##### DATA FOR THIS TASK #####

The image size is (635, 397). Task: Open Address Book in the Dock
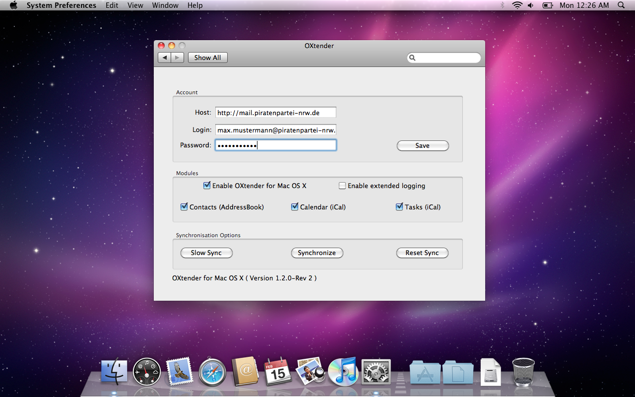pyautogui.click(x=245, y=372)
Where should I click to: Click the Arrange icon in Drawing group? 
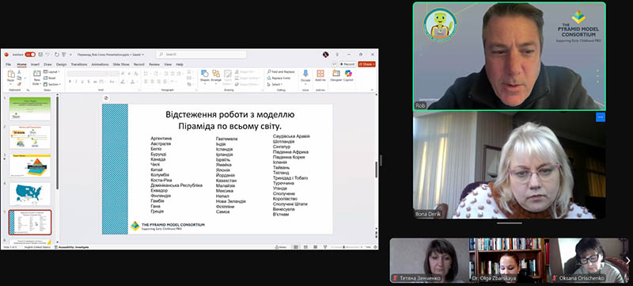point(216,75)
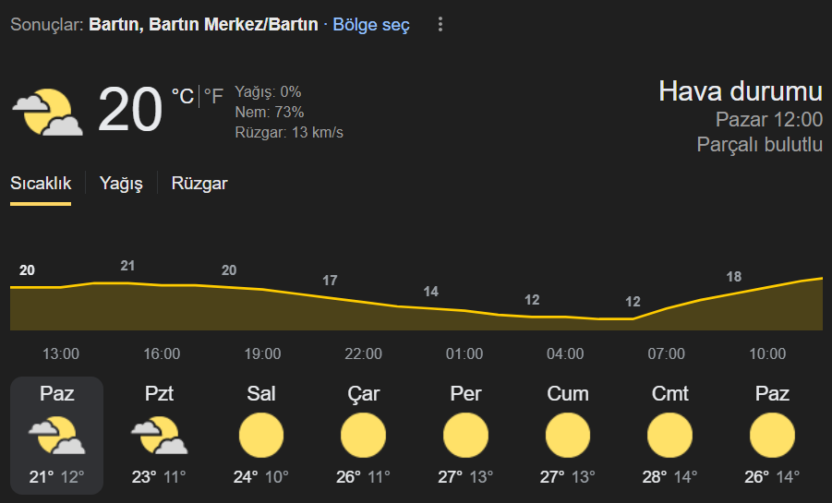The height and width of the screenshot is (503, 832).
Task: Open the three-dot options menu
Action: coord(440,24)
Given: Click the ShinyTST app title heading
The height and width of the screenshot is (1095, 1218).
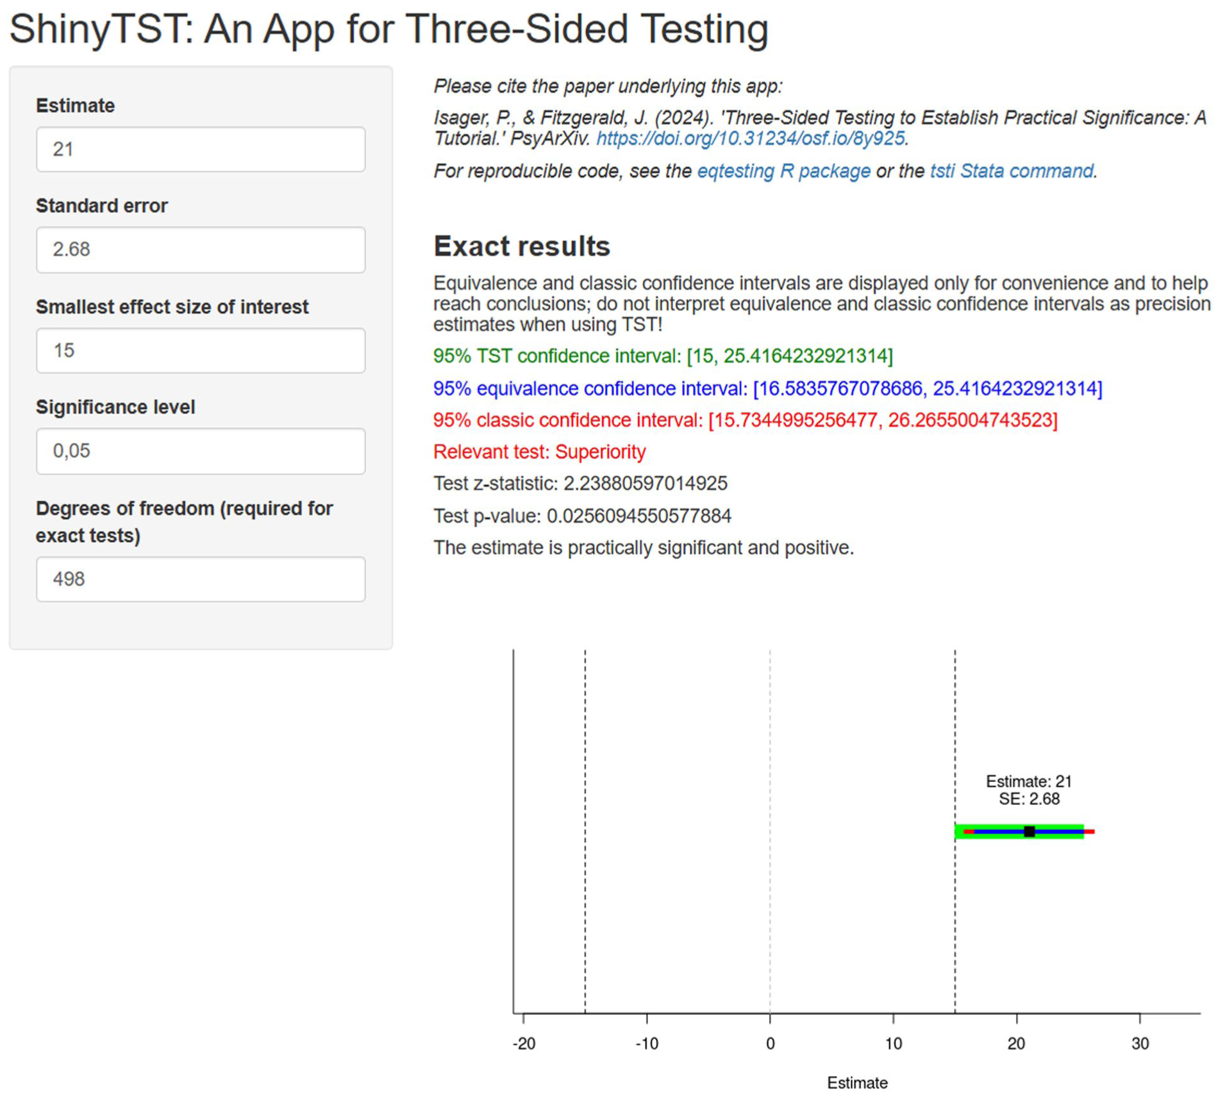Looking at the screenshot, I should click(x=388, y=30).
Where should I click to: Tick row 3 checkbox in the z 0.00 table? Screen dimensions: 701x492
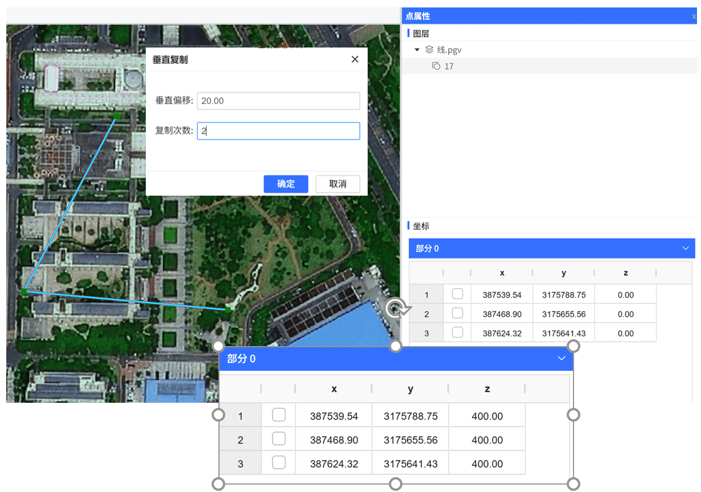(457, 332)
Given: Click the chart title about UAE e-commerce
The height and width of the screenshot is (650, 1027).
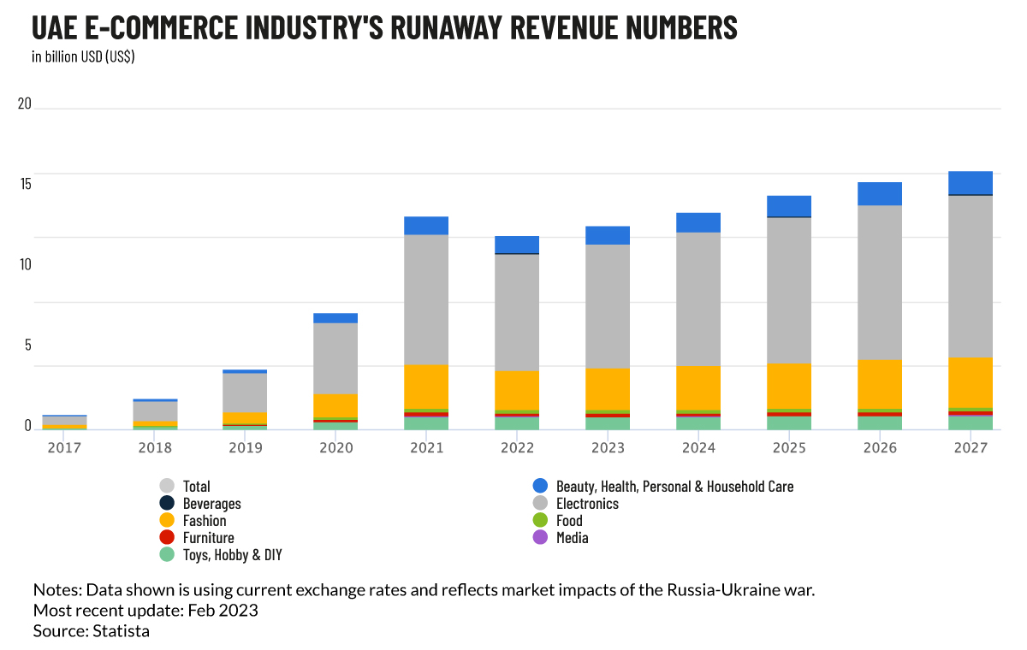Looking at the screenshot, I should pyautogui.click(x=384, y=28).

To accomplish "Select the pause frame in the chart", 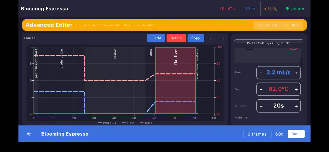I will [115, 81].
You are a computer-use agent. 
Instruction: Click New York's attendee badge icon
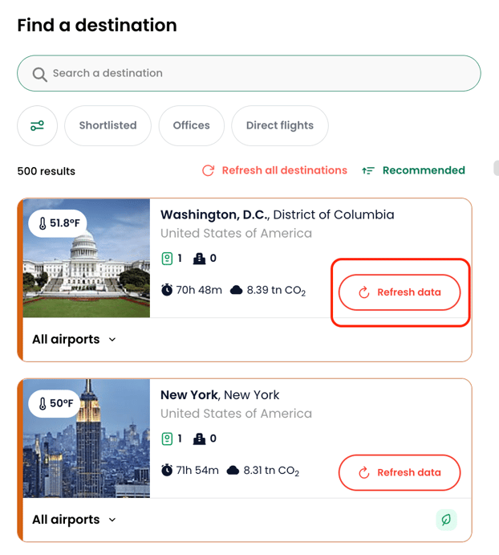click(x=167, y=439)
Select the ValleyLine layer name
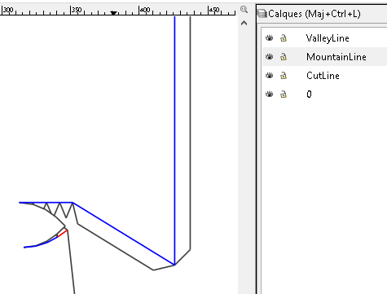 pyautogui.click(x=328, y=38)
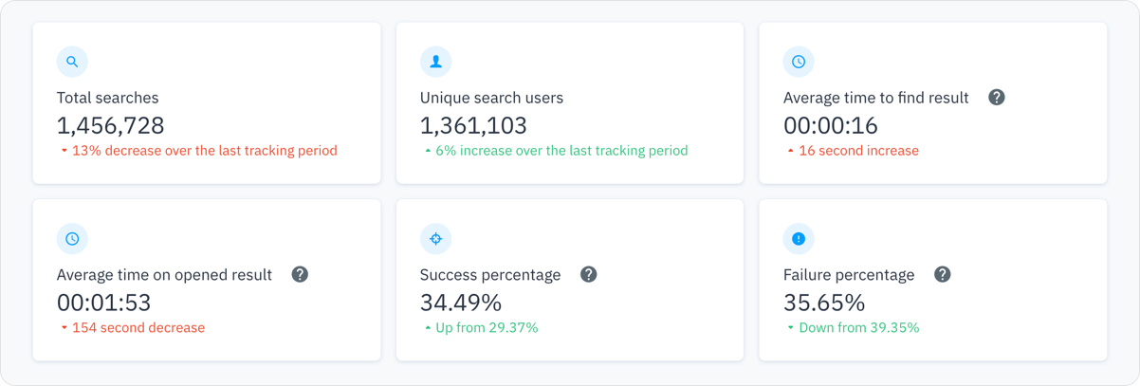Click the user icon above Unique search users
Image resolution: width=1140 pixels, height=386 pixels.
[x=435, y=62]
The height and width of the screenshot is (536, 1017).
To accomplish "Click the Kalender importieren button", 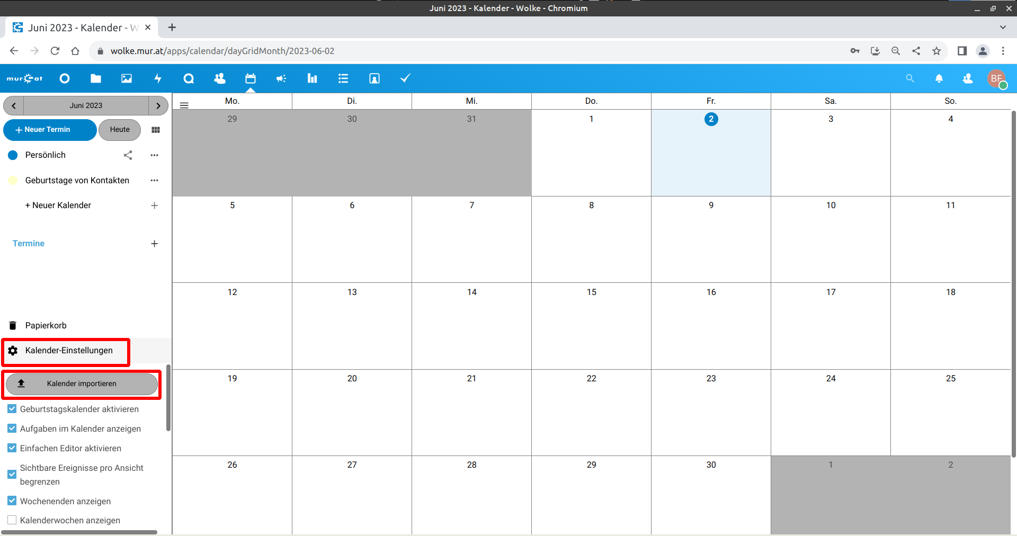I will click(x=82, y=384).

#####

● PROBLEM REQUIREMENTS
The reply should hold the entries above from the line with "Where should I click to: Click" to the line with "Given: Click the ShinyTST app title heading", duplicated exactly, pictures excluded.

● RESPONSE AREA
Where should I click to: Click the Arrange icon in Drawing group? 
point(216,75)
The height and width of the screenshot is (503, 832).
Task: Open the three-dot options menu
Action: coord(440,24)
Given: Click the ShinyTST app title heading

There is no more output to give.